A recent Times article explains how entrepreneurs with a certain type of manic streak seem to get preference from Venture Capitalists.
Venture Capitalists seem to prefer entrepreneurs who have an elevated and expansive mood, who talk about their grandiose plans and who are just crazy enough to build their start ups, yet not be considered cases for mental counseling- in other words, they prefer hypomanics. New York Times describes how this hypomanic edge got Seth Priebatsch nearly a million dollar seed money from Highland Capital Partners to fund Scvngr, a social game that encourages users to explore places and do challenges in return for real-world rewards.
A thin line separates the temperament of a promising entrepreneur from a person who could use, as they say in psychiatry, a little help. Academics and hiring consultants say that many successful entrepreneurs have qualities and quirks that, if poured into their psyches in greater ratios, would qualify as full-on mental illness.
“It’s about degrees,” says John D. Gartner, a psychologist and author of “The Hypomanic Edge.” “If you’re manic, you think you’re Jesus. If you’re hypomanic, you think you are God’s gift to technology investing.”

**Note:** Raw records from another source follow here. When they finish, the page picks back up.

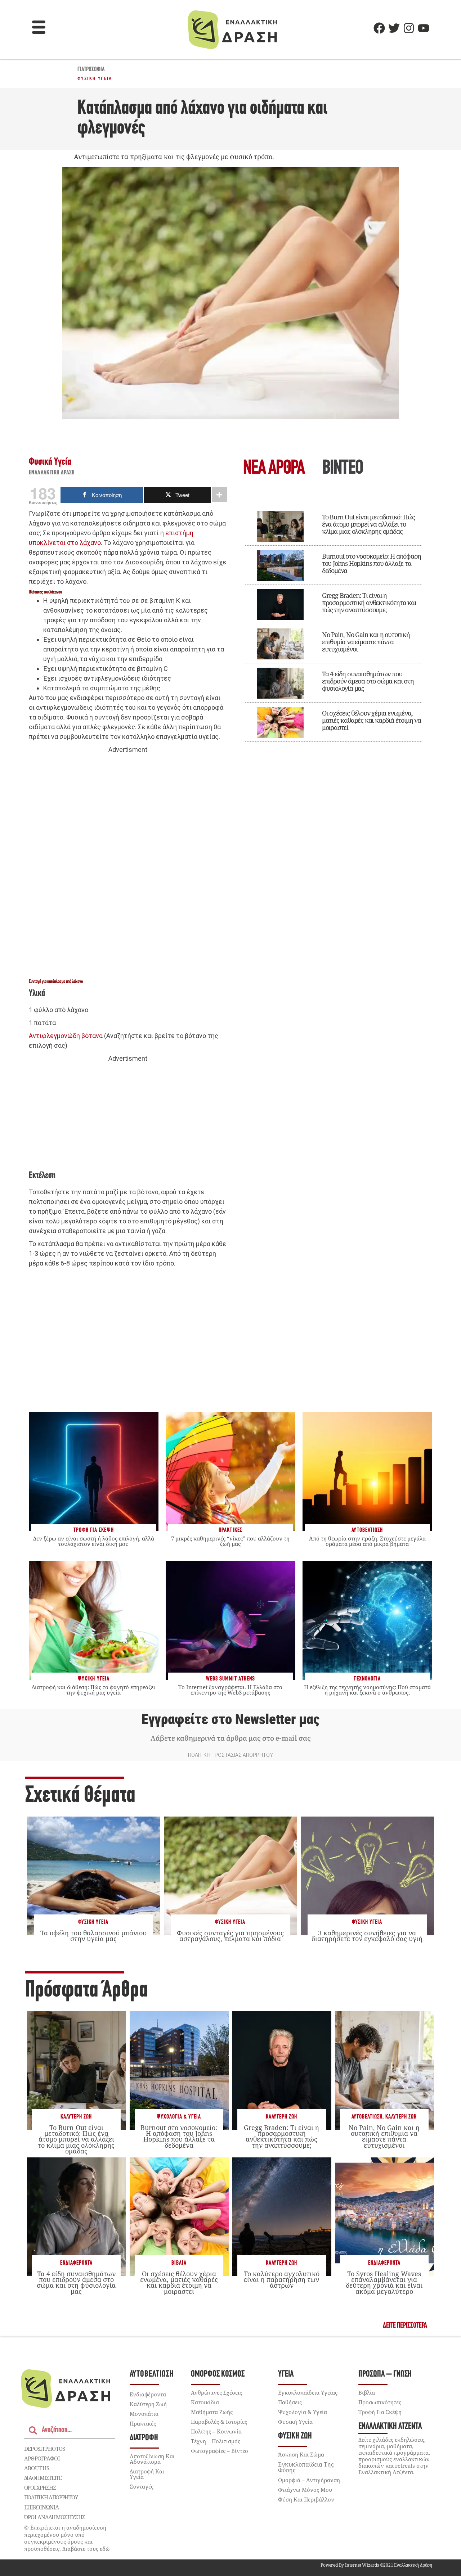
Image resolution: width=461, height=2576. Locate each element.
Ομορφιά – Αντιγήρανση (309, 2479)
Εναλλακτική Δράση (52, 473)
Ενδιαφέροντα (76, 2263)
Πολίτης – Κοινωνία (216, 2431)
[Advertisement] (128, 866)
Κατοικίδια (205, 2402)
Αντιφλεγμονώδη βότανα (66, 1035)
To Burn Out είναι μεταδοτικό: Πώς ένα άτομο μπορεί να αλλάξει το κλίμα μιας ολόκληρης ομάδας (368, 524)
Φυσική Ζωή (295, 2436)
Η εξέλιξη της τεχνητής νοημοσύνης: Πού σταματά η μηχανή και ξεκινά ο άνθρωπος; (367, 1689)
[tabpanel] (333, 621)
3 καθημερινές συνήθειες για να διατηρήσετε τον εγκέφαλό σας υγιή (367, 1935)
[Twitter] (394, 28)
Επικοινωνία (41, 2507)
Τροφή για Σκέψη (380, 2411)
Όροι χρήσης (40, 2487)
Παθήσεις (290, 2402)
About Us (36, 2468)
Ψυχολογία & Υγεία (179, 2117)
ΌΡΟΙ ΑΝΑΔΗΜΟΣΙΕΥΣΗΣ (54, 2517)
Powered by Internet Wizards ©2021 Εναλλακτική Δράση (376, 2565)
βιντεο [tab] (342, 469)
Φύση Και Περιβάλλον (306, 2499)
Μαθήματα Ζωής (212, 2411)
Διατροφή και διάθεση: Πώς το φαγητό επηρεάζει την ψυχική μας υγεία (93, 1689)
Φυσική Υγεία (94, 78)
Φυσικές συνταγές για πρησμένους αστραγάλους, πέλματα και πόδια (230, 1935)
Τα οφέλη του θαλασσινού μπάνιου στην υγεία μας (93, 1935)
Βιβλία (179, 2263)
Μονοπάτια (144, 2413)
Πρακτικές (143, 2423)
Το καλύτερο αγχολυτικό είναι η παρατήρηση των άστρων (281, 2279)
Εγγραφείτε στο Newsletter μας (230, 1719)
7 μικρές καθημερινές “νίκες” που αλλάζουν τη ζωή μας (230, 1541)
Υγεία (286, 2374)
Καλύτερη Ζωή (76, 2117)
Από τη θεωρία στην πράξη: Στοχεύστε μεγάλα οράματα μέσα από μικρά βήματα (367, 1541)
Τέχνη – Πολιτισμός (215, 2441)
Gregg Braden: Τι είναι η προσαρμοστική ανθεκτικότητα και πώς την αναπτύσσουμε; (369, 602)
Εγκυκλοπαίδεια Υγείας (307, 2392)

The attributes that make great entrepreneurs, the experts say, are common in certain manias, though in milder forms and harnessed in ways that are hugely productive. Instead of recklessness, the entrepreneur loves risk. Instead of delusions, the entrepreneur imagines a product that sounds so compelling that it inspires people to bet their careers, or a lot of money, on something that doesn’t exist and may never sell.